SVB Leerink slashed its price target for Neovasc (NASDAQ:NVCN) to $2 from $6, citing timing uncertainty for a U.S. launch of the company’s Reducer stent for percutaneous treatment of refractory angina. The stock closed at 83 cents on Nov. 5.
Reducer is an hourglass-shaped stent-like device that raises blood pressure in the coronary sinus, increasing blood flow to the heart muscle. The device is a CE-marked and also available in Israel and Saudi Arabia. “The market opportunity is potentially large and we believe likely underappreciated by the Street,” writes analyst Danielle Antalffy.
“As it relates to our estimates, a near-term Reducer approval was not reflected in our model and we are not deterred in our view that the company eventually secures approval for the device, albeit now likely two-to-three years out,” Ms. Antalffy said.
An FDA panel recently voted against approval of the company’s PMA application with the broad-based view that current data is insufficient to show reasonable assurance that Reducer is effective for use in patients determined to have refractory angina and the benefit of Reducer does not outweigh the risk for use in patients determined to have refractory angina.
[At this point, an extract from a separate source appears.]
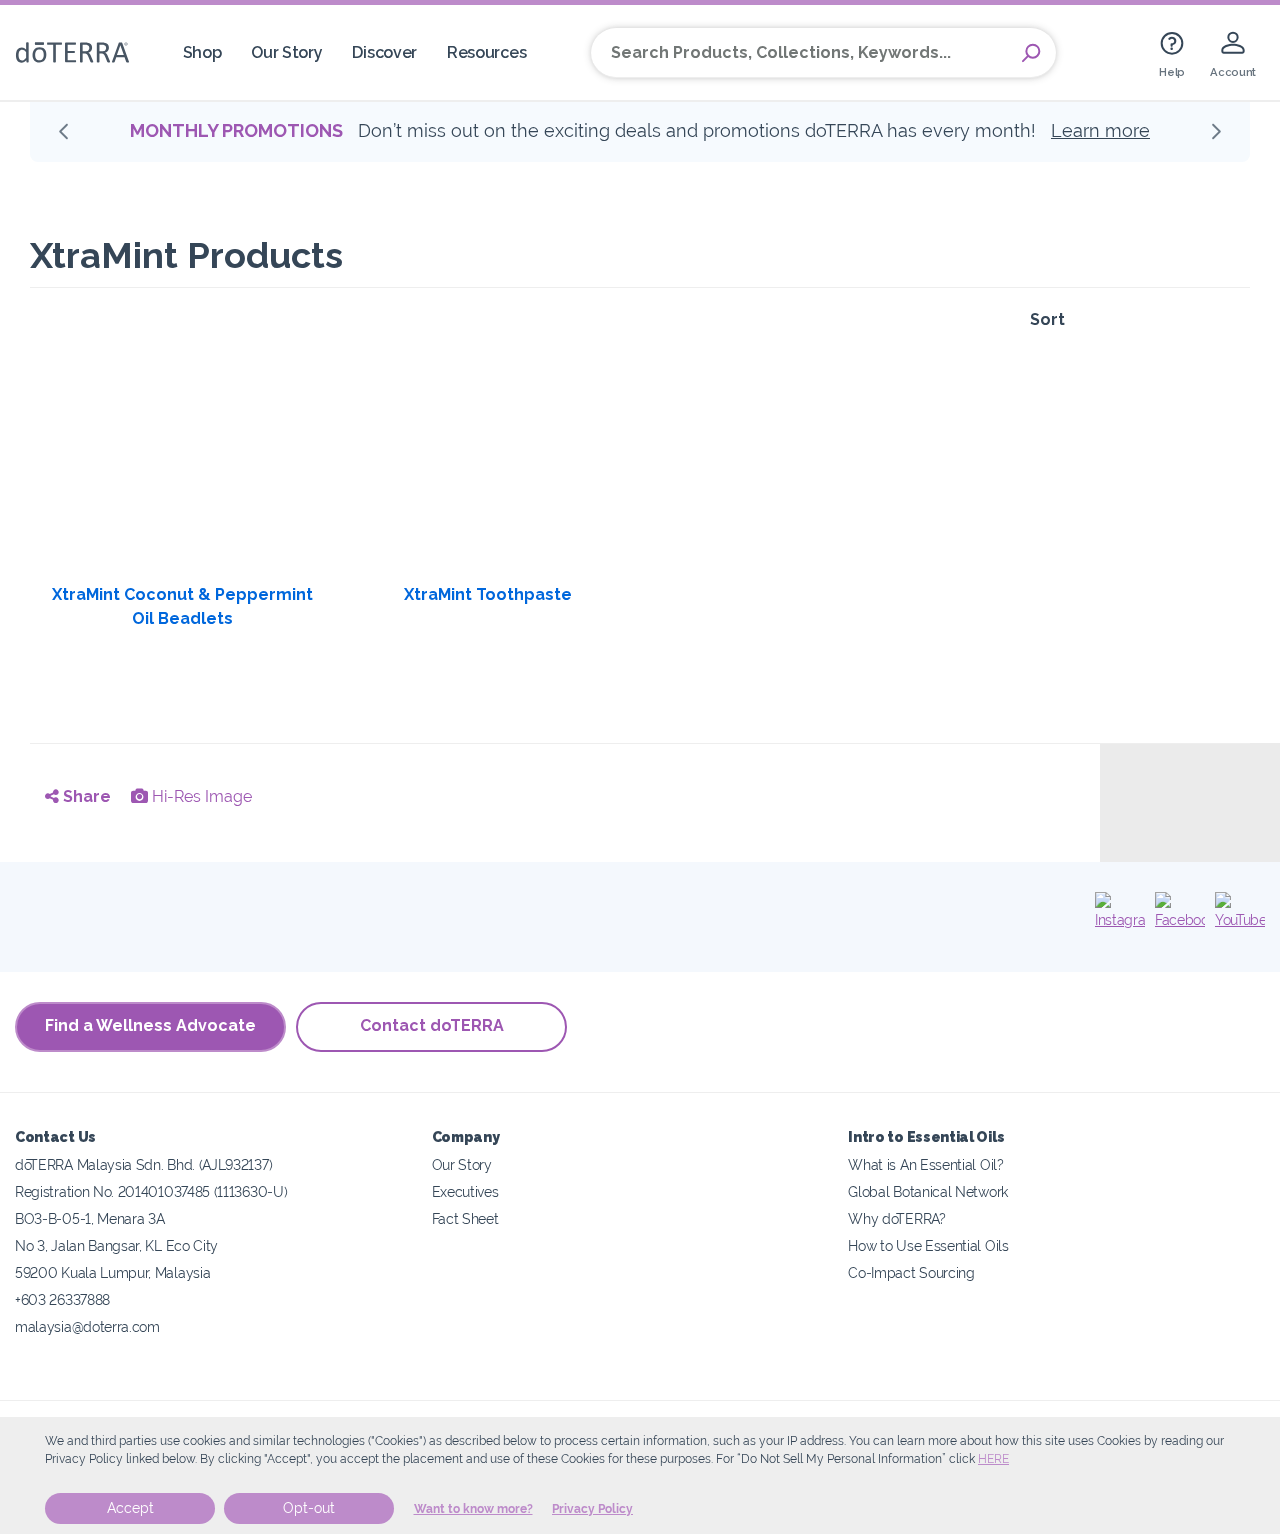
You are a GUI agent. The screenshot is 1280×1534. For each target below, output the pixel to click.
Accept (130, 1508)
The FDA has yet to make a decision regarding PMA approval.
“Ultimately, Reducer represents upside to our total addressable market and long-term estimates, which are almost entirely predicated on the company’s transcatheter mitral valve replacement (TMVR) product, Tiara, which we see as a frontrunner in the race to a first-to-market TMVR device in an addressable market that we peg at about $9-billion,” she added.
Ms. Antalffy said the company’s cash position is expected to last through March 2021. Neovasc is “examining all options – from raising capital to partnering assets to an outright sales. From our perspective, these assets do carry significant value – not just in the large mitral market, but also in the treatment of angina — and a sale or partnership is a very likely outcome at this point,” she added.